ACTIVITY -> Below are entries. Copy exactly the lines running from the line that holds "Focus the Description" to the line that holds "Image resolution: width=437", with both ends included.

"""

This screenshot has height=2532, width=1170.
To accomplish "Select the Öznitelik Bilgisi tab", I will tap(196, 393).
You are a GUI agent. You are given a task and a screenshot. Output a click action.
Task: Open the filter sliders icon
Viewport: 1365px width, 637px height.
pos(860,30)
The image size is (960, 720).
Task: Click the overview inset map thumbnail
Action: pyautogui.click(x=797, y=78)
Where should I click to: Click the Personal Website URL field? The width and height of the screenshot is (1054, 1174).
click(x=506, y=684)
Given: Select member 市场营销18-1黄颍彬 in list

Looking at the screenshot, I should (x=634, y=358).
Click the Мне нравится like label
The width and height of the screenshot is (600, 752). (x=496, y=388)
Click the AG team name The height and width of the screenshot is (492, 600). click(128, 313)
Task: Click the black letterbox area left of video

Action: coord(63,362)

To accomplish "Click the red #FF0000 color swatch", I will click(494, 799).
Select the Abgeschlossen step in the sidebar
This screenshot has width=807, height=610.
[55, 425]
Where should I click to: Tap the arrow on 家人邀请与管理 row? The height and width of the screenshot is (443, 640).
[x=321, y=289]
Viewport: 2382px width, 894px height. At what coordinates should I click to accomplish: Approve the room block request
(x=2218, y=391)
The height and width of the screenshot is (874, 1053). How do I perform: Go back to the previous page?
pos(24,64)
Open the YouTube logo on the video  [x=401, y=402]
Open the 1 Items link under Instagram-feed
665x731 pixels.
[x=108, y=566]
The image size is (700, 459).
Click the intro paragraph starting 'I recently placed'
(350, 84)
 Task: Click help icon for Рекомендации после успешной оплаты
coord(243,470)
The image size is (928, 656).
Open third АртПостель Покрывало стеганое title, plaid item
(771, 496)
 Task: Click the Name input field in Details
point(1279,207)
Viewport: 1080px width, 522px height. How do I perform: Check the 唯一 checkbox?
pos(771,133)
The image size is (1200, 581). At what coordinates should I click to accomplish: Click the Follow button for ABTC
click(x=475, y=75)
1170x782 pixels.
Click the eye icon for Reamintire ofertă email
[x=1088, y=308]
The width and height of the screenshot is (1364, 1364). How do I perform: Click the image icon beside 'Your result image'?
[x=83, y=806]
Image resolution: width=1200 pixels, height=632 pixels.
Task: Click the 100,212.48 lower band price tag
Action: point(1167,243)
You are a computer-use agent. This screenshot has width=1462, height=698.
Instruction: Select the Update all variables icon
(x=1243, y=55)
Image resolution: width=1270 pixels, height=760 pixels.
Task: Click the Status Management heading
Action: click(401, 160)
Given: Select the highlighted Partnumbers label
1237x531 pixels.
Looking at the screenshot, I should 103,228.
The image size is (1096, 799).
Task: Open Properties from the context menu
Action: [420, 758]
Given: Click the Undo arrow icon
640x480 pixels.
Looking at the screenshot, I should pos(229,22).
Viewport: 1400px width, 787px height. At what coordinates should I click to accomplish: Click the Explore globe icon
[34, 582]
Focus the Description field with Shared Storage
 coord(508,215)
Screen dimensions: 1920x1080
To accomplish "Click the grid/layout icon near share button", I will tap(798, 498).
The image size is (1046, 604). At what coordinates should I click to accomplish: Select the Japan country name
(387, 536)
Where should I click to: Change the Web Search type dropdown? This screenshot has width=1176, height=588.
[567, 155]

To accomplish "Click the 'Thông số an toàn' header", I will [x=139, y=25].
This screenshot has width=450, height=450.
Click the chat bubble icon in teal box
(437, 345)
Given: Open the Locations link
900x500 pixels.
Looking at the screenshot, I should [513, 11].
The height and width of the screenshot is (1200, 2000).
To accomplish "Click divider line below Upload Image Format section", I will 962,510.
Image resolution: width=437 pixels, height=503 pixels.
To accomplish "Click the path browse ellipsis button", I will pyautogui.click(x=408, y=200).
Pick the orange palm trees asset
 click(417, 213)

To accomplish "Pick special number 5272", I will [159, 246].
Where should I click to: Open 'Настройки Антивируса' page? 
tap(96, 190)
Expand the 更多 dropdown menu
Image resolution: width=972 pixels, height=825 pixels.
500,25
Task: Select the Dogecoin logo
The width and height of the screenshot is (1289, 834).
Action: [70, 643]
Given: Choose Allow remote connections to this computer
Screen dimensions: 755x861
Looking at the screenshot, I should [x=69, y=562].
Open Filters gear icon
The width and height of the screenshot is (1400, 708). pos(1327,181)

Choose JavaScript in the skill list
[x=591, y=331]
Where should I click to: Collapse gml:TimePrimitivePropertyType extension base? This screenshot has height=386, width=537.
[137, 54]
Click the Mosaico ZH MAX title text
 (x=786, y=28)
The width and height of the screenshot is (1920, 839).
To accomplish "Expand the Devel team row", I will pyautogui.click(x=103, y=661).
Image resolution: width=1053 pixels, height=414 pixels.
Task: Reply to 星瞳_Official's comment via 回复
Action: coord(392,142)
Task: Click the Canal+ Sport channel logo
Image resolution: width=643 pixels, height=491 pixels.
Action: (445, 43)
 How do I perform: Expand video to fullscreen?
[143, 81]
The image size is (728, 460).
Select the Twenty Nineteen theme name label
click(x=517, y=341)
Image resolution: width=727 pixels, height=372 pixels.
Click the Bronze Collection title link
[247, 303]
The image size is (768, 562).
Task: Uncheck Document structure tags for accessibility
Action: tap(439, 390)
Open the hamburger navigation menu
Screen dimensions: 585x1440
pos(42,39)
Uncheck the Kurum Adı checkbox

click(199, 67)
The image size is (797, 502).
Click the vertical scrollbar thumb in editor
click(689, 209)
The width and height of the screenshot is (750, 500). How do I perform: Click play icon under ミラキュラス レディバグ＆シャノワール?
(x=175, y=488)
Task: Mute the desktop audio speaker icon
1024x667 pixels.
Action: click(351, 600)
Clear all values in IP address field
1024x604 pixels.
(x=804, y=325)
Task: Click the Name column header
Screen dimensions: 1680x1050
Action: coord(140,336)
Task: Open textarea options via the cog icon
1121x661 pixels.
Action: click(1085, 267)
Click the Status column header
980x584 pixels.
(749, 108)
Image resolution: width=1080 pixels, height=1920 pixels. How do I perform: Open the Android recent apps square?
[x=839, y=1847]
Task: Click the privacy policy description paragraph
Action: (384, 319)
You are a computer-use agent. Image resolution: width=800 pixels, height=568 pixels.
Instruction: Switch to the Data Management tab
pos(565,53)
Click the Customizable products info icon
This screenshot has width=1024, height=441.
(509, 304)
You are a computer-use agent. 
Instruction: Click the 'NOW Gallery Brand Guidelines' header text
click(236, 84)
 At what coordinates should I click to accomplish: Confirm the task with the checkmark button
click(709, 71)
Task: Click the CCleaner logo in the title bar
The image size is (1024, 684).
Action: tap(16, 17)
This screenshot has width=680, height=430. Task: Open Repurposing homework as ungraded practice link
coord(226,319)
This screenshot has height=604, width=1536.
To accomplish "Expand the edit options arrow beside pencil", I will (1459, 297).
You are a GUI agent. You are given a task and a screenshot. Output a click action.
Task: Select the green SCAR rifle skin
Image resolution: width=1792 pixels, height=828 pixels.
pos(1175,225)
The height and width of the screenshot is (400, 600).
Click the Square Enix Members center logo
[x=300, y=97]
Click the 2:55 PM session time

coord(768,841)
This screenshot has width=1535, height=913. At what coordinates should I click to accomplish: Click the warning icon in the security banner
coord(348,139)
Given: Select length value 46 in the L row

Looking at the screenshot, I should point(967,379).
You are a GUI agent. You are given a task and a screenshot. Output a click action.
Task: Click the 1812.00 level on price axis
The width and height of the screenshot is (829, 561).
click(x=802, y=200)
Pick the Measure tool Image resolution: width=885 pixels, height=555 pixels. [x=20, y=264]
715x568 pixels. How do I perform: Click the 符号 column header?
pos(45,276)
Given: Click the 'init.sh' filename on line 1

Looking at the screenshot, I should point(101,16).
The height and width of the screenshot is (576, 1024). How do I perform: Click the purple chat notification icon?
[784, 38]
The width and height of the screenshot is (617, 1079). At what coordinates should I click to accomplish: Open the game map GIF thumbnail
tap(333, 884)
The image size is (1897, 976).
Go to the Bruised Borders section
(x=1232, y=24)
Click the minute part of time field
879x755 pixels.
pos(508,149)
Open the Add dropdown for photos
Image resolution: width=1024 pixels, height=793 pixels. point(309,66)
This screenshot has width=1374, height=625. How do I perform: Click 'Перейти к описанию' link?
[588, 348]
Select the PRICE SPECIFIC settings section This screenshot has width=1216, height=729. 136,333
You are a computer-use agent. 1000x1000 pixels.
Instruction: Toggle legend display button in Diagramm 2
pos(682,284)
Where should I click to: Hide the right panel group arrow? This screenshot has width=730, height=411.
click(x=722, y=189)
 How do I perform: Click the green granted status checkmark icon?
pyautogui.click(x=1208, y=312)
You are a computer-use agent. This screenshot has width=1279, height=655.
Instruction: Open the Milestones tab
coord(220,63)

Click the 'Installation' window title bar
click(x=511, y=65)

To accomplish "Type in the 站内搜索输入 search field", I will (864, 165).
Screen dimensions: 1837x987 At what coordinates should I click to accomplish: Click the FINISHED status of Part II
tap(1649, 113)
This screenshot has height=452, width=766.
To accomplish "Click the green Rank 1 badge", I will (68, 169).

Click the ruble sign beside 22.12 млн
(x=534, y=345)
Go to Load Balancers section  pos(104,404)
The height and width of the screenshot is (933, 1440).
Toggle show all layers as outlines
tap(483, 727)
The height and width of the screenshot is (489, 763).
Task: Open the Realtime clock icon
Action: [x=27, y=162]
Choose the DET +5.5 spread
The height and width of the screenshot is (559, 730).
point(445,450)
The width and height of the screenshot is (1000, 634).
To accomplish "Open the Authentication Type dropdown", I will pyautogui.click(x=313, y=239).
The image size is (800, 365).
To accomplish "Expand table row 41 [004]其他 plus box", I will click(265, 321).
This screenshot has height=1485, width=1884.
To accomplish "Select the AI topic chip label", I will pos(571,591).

"""

RESULT FOR THIS TASK ->
Focus the Description field with Shared Storage
 coord(508,215)
Screen dimensions: 1920x1080
To accomplish "Click the grid/layout icon near share button", I will tap(798, 498).
The image size is (1046, 604). At what coordinates should I click to accomplish: Select the Japan country name
(387, 536)
Where should I click to: Change the Web Search type dropdown? This screenshot has width=1176, height=588.
[567, 155]

To accomplish "Click the 'Thông số an toàn' header", I will [x=139, y=25].
This screenshot has width=450, height=450.
Click the chat bubble icon in teal box
(437, 345)
Given: Open the Locations link
900x500 pixels.
Looking at the screenshot, I should [513, 11].
The height and width of the screenshot is (1200, 2000).
To accomplish "Click divider line below Upload Image Format section", I will 962,510.
Image resolution: width=437 pixels, height=503 pixels.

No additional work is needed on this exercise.